Fighting a monster
-
I started to dive in a new (for me) very large code base. One of the files is 9500 lines. Got me wondering: what's the largest single source file you ever met? I'm not talking about automatically generated source files, but those written by humans. On the same note, when do you think it's time to break a file in smaller pieces? For me, it is somewhere around 1000 lines.
Mircea
-
I started to dive in a new (for me) very large code base. One of the files is 9500 lines. Got me wondering: what's the largest single source file you ever met? I'm not talking about automatically generated source files, but those written by humans. On the same note, when do you think it's time to break a file in smaller pieces? For me, it is somewhere around 1000 lines.
Mircea
Line count is not a default metric for me. If all the code is concise and organized well and has purpose, who cares about line count...I don't.
-
I started to dive in a new (for me) very large code base. One of the files is 9500 lines. Got me wondering: what's the largest single source file you ever met? I'm not talking about automatically generated source files, but those written by humans. On the same note, when do you think it's time to break a file in smaller pieces? For me, it is somewhere around 1000 lines.
Mircea
Well, one of the worst I ever saw had a single method that had over 25K lines. It was so convoluted, it blew up the Cyclomatic Complexity calculations.
-
I started to dive in a new (for me) very large code base. One of the files is 9500 lines. Got me wondering: what's the largest single source file you ever met? I'm not talking about automatically generated source files, but those written by humans. On the same note, when do you think it's time to break a file in smaller pieces? For me, it is somewhere around 1000 lines.
Mircea
Oil and gas FORTRAN programs would typically run that long. No comments. 8 letter names. Engineers. My source gets split when it's description gets too cumbersome (indicating code smell): e.g. "the charge, pursuit, retreat adapter".

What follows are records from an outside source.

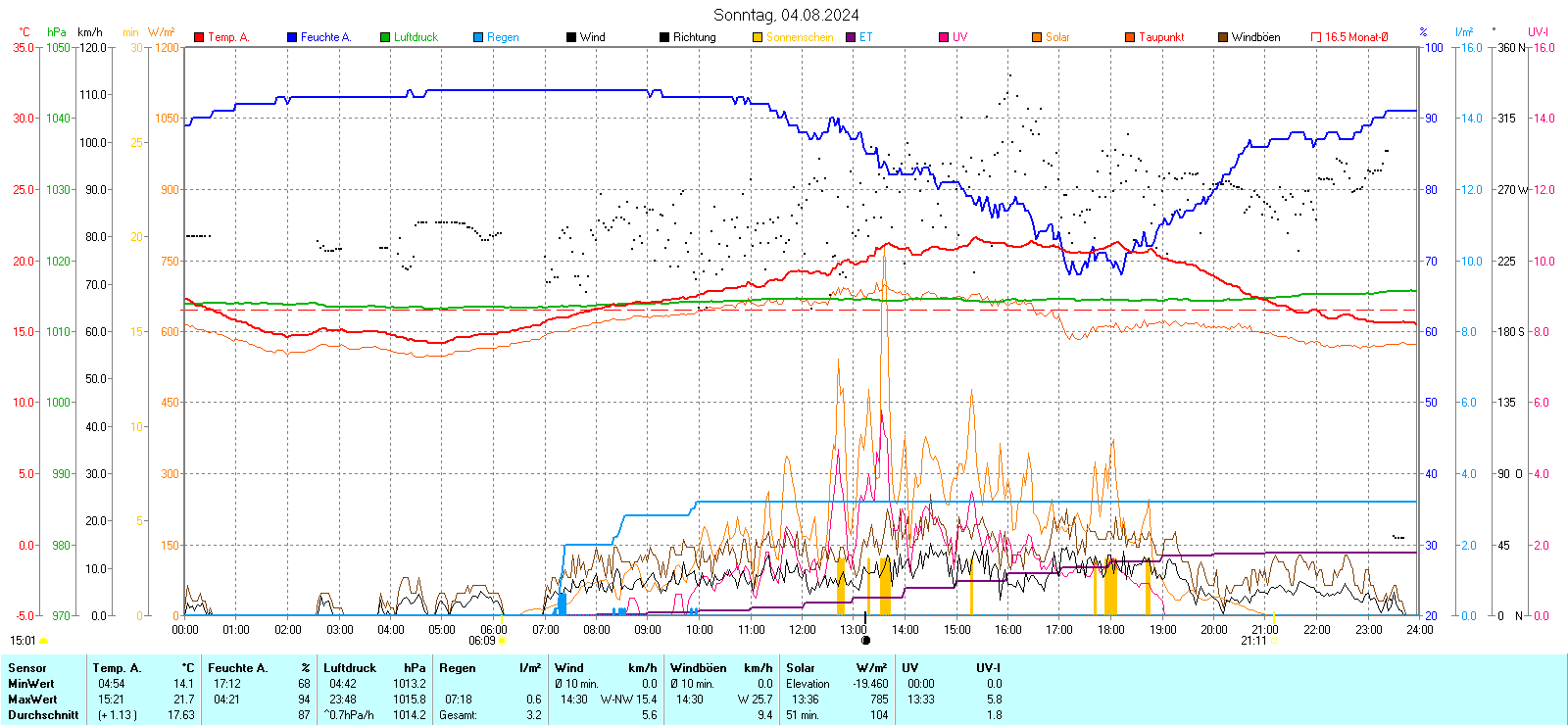Toggle the Windböen series legend box

(1223, 37)
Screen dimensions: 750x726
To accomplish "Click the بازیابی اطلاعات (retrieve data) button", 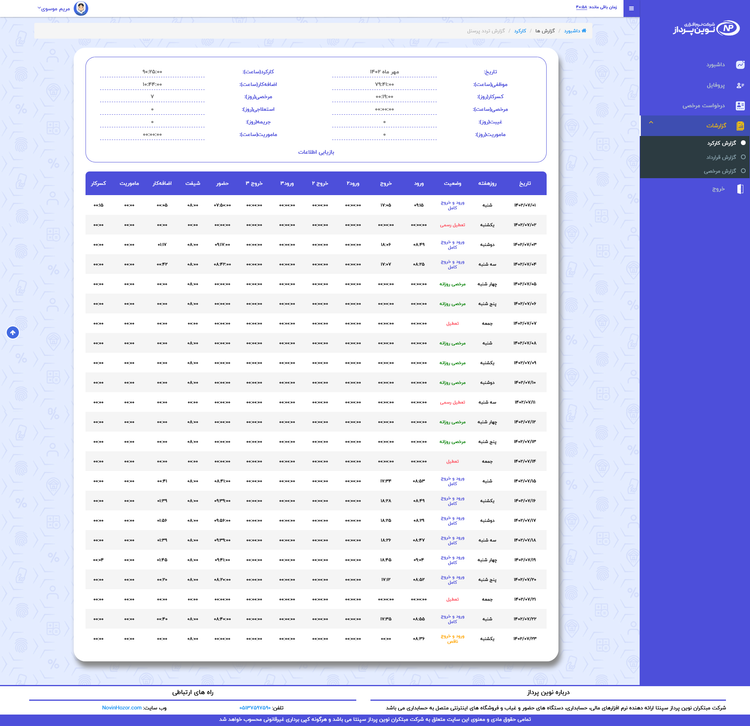I will click(x=316, y=152).
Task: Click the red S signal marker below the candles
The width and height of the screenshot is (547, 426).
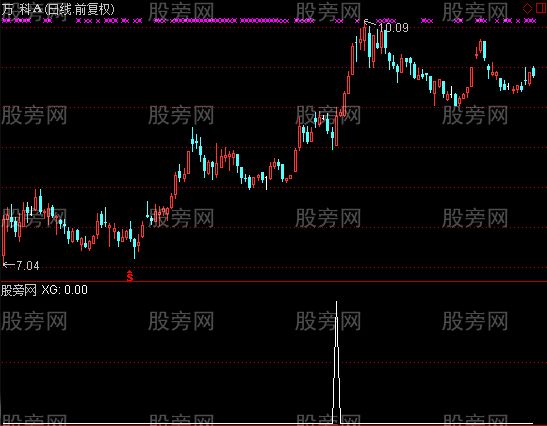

"Before entering on an understanding, I have meditated for a long time, and have foreseen what might happen. It is not genius which reveals to me suddenly, secretly, what I have to say or to do in a circumstance unexpected by other people; it is reflection, it is meditation." - Napoleon I
-
I started to dive in a new (for me) very large code base. One of the files is 9500 lines. Got me wondering: what's the largest single source file you ever met? I'm not talking about automatically generated source files, but those written by humans. On the same note, when do you think it's time to break a file in smaller pieces? For me, it is somewhere around 1000 lines.
Mircea
What language? C# should never have been released to the wild without partial classes. :mad: For me, it's not directly about the size. I wouldn't break up a file simply because it's larger than X units. The point is that being "too big" can make things hard to find, and "too hard to find" is what matters more than simply "size". Similarly, having two pieces of code in separate files makes it easier to have them open in two windows beside each other for whatever reason you may need to do that. Splitting the code for an application into several files makes version control easier and reduces change conflicts when multiple developers are working on the same code base. And code sharing between unrelated applications is easier when the applications share a minimum of code and don't share code they don't actually rely on. The lower and more common the code is, the more granular it should be. My library code is in single-method (possibly a family of overloaded methods) files, and each application can include only the parts it requires. Higher level -- application-specific -- code should probably be separated more by functional area; frontend, backend, configuration, administration, etc. Multi-file projects just make everything better for a team of developers. Size itself doesn't matter.
-
What language? C# should never have been released to the wild without partial classes. :mad: For me, it's not directly about the size. I wouldn't break up a file simply because it's larger than X units. The point is that being "too big" can make things hard to find, and "too hard to find" is what matters more than simply "size". Similarly, having two pieces of code in separate files makes it easier to have them open in two windows beside each other for whatever reason you may need to do that. Splitting the code for an application into several files makes version control easier and reduces change conflicts when multiple developers are working on the same code base. And code sharing between unrelated applications is easier when the applications share a minimum of code and don't share code they don't actually rely on. The lower and more common the code is, the more granular it should be. My library code is in single-method (possibly a family of overloaded methods) files, and each application can include only the parts it requires. Higher level -- application-specific -- code should probably be separated more by functional area; frontend, backend, configuration, administration, etc. Multi-file projects just make everything better for a team of developers. Size itself doesn't matter.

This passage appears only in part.